Щенком Сириус исполнял только человеческую музыку. Он и взрослым сохранил серьезный интерес к гениям музыкальной классики, однако полагал основополагающую структуру человеческой музыки слишком грубой, не способной выразить звуком всей полноты чувств. Отсюда его эксперименты с новыми гаммами, размерами и ритмами, более подходящими к утонченному слуху собаки. Порой, когда он пребывал в чисто собачьем настроении, его музыка вовсе не походила на человеческую. Человеку такие мелодии представлялись похожими не столько на музыку, сколько на собачий лай, хотя и на удивление полнозвучный и тревожащий душу.

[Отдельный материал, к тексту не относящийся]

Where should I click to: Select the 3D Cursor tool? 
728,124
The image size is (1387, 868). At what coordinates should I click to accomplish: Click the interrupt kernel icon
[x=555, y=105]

Богатый и гибкий голос был единственным доступным Сириусу инструментом. Он часто мечтал о другом, способном добавить в его исполнение гармонии, но трагическое отсутствие рук препятствовало этому. Иногда он садился к пианино, чтобы двумя пальцами подыграть своему пению, но даже для такого аккомпанемента его лапы были слишком неуклюжи. Порой щенок надолго забрасывал музыку в досаде, что без рук не может добиться, чего желает. В такие периоды он блуждал, повесив хвост и голову и не слушая утешений, терзаясь бессилием своего дара. Однако со временем бодрый дух брал свое, внушая псу, что, коль скоро инструментальная музыка ему недоступна, он совершит новые чудеса одним голосом. Сириус всю жизнь метался от жалости к себе, лишенному так многого, к удивительно спокойному и юмористическому смирению со своей природой и жизнью. Такое смирение давало ему твердую волю к победе вопреки всему.

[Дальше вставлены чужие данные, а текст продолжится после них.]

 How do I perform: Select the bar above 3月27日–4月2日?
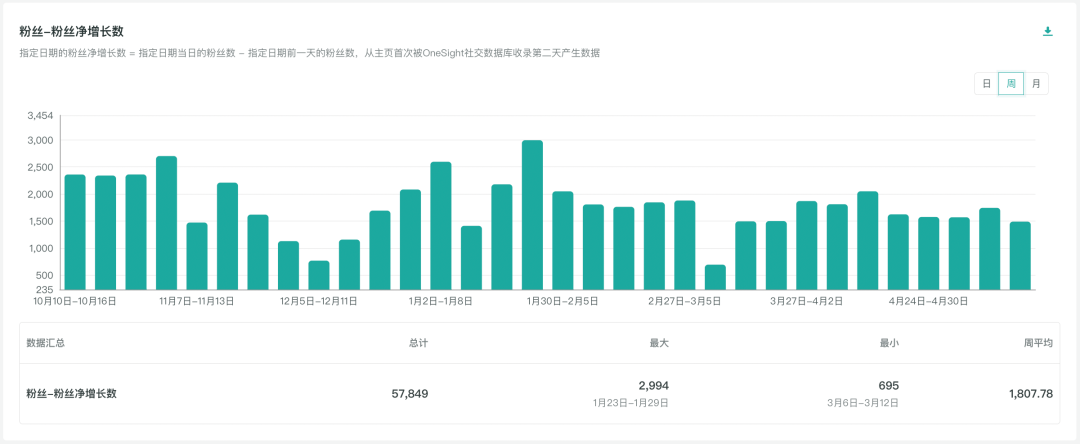807,245
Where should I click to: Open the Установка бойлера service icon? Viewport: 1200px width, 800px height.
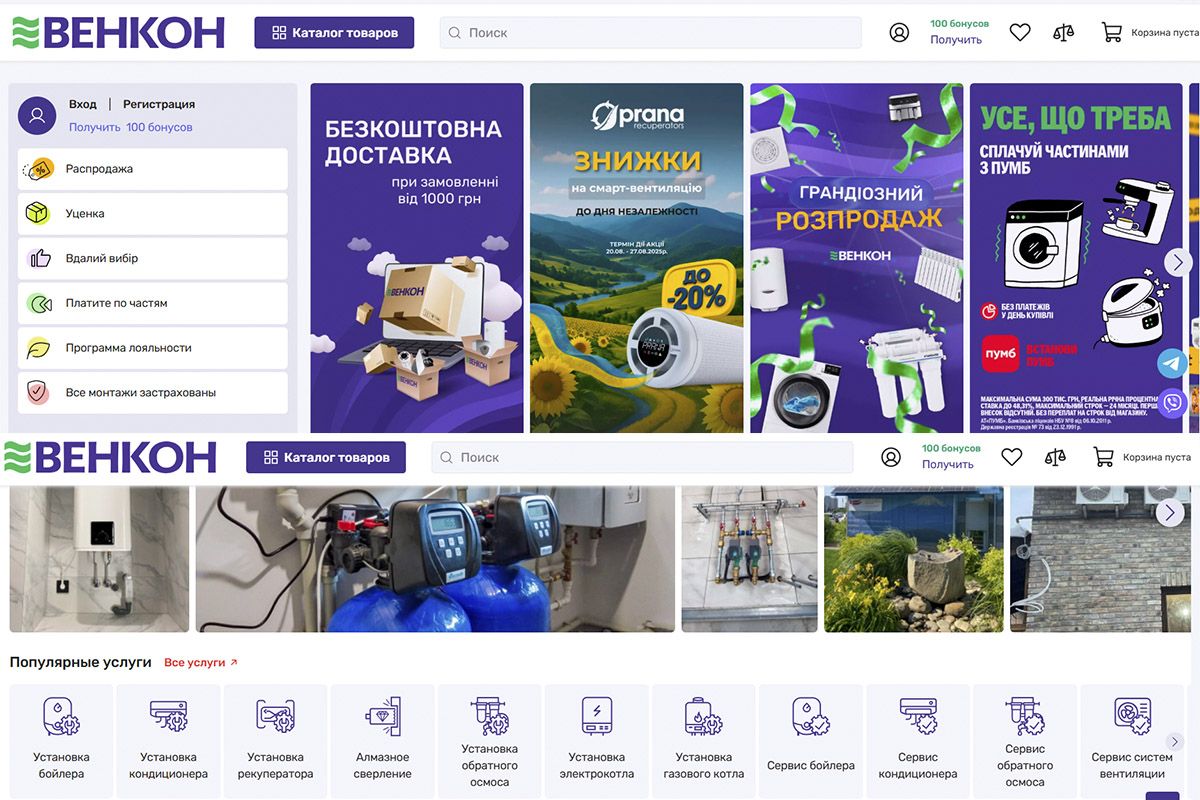(60, 735)
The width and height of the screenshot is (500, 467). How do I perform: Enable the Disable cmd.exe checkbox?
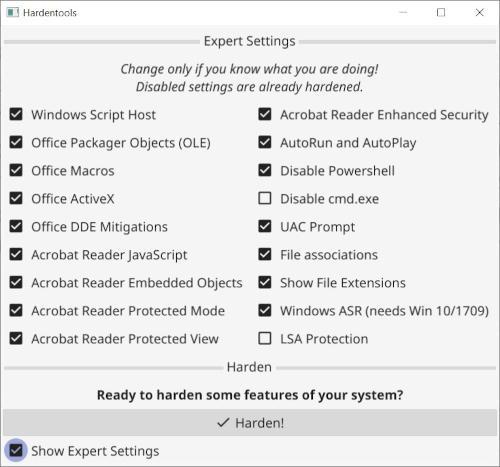[x=265, y=198]

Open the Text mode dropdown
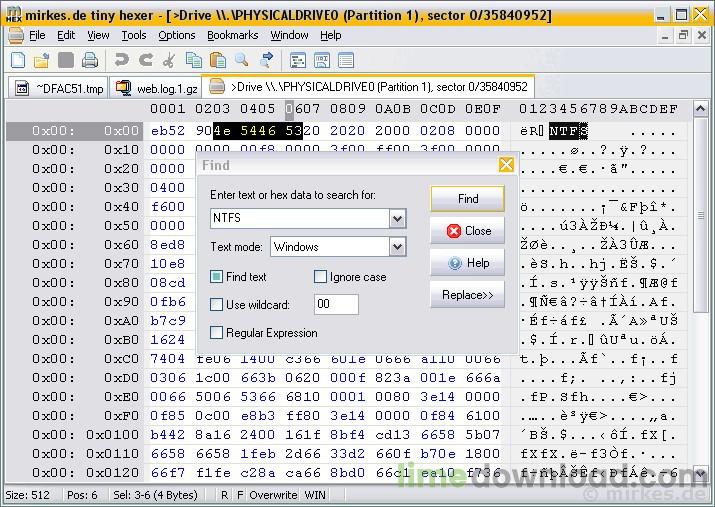[x=397, y=247]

В предыдущей главе я взялся описывать Сириуса щенком, однако, говоря о его слабостях и сильных сторонах, вынужден был забегать вперед. Его музыкальные опыты, например, всерьез начались только значительно позже. Теперь я должен больше сосредоточится на его подростковых годах и ранней зрелости, подготавливая читателя к рассказу о той поре его жизни, когда наши пути сошлись.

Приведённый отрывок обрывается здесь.